London-based Canadian-born artist Matt DesLauriers utilizes code to design generative artworks heavily inspired by modern art. He has collaborated with various artists in developing interactive installations, which have been displayed in special events at the Louvre Museum in Paris and the Art Gallery of Ontario in Toronto. During the Winter Light Exhibit in Ontario Place, DesLauriers worked on a project titled Lumos, a light sculpture that responds to human warmth. The cold blue tones quickly turn into warmer hues of red, orange and yellow once the installation detects body heat. The artist has been able to create multiple prints of his art, generating unique combinations with every piece. DesLauriers is an active member of the open-source community, and has held numerous talks, classes and workshops on creative coding such as the UCL Bartlett School of Architecture in London, FITC in Toronto and Amsterdam, Frontend Masters in Minneapolis, and GROW in Paris.
Matt DesLauriers CA/UK — Wayfinder
Wayfinder is an evolving web-based generative art game that takes the player on a contemplative journey through nature. Welding artificial intelligence and machine learning, each experience is newly generated as to create a unique and ephemeral setting, just as nature itself.

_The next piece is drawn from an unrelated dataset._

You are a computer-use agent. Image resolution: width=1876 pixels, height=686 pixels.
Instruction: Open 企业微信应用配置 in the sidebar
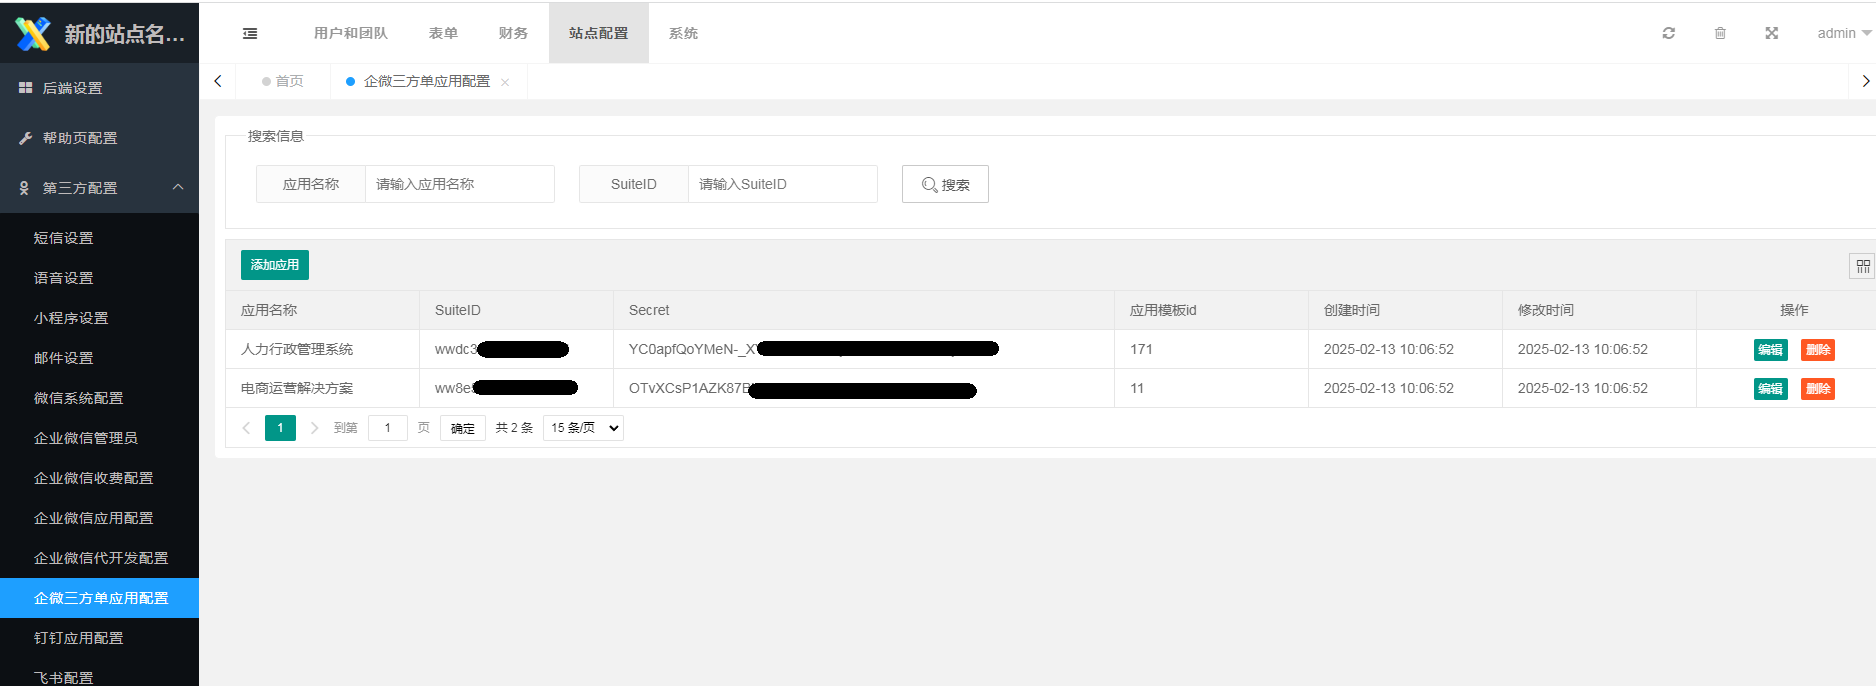(94, 518)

Poetic tokens can be discovered by navigating a mystical character, unveiling words hidden in the wind.
This project is supported by the National Film Board of Canada, and is a collaboration between Matt DesLauriers, Guillaume Le Roux and Tiffany Beucher.
London-based Canadian artist and creative coder Matt DesLauriers, creating dynamic digital artworks and public art installations in different cities around the world.
In 2019, DesLauriers presented Tempest, an interactive audiovisual piece displayed on the Harpa Concert Hall during Reykjavik’s 2019 Winter Lights Festival.